Trying to use ConvNeXt as Faster-RCNN backbone

I’m having a little trouble trying to train a Faster-RCNN model on COCO, with an ImageNet-pretrained torchvision ConvNeXt as the backbone, as shown below:

import torch
import torchvision.models.detection as torchdet
from torchvision.models import convnext_tiny, ConvNeXt_Tiny_Weights

backbone = convnext_tiny(weights=ConvNeXt_Tiny_Weights.DEFAULT).features
# 768 determined using torchinfo.summary(backbone, (3,300,300))
backbone.out_channels = 768

# 5x3 per location
anchor_generator = torchdet.rpn.AnchorGenerator(
    sizes=((32, 64, 128, 256, 512),), aspect_ratios=((0.5, 1.0, 2.0),))

roi_pooler = torchvision.ops.MultiScaleRoIAlign(featmap_names=['0', '1', '2', '3'],

# 91 classes in MS COCO
model = torchdet.FasterRCNN(backbone=backbone, num_classes=91,
                            rpn_anchor_generator=anchor_generator, box_roi_pool=roi_pooler)

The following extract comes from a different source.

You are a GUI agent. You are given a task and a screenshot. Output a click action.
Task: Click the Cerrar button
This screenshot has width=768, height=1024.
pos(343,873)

I’m trying to emulate the training recipes used by the Torchvision team, so my setup looks like this:

params = [p for p in model.parameters() if p.requires_grad]
# 0.0025 LR used because only using 1 GPU, Facebook used 0.02 for 8 GPUs
optimizer = torch.optim.SGD(params, lr=0.0025, momentum=0.9, weight_decay=1e-4)
lr_scheduler = torch.optim.lr_scheduler.MultiStepLR(optimizer, milestones=[16, 22], gamma=0.1)

#Using batchsize 2

However, the loss will only drop to about 0.5 before jumping back up to 1.8, across iterations in just one epoch. Is there something else I should change about the training to better match what the Torchvision team did for training its other FasterRCNN models?

I’m also curious what the featmap_names in torchvision.ops.MultiScaleRoIAlign(featmap_names=['0', '1', '2', '3'],...) is supposed to do?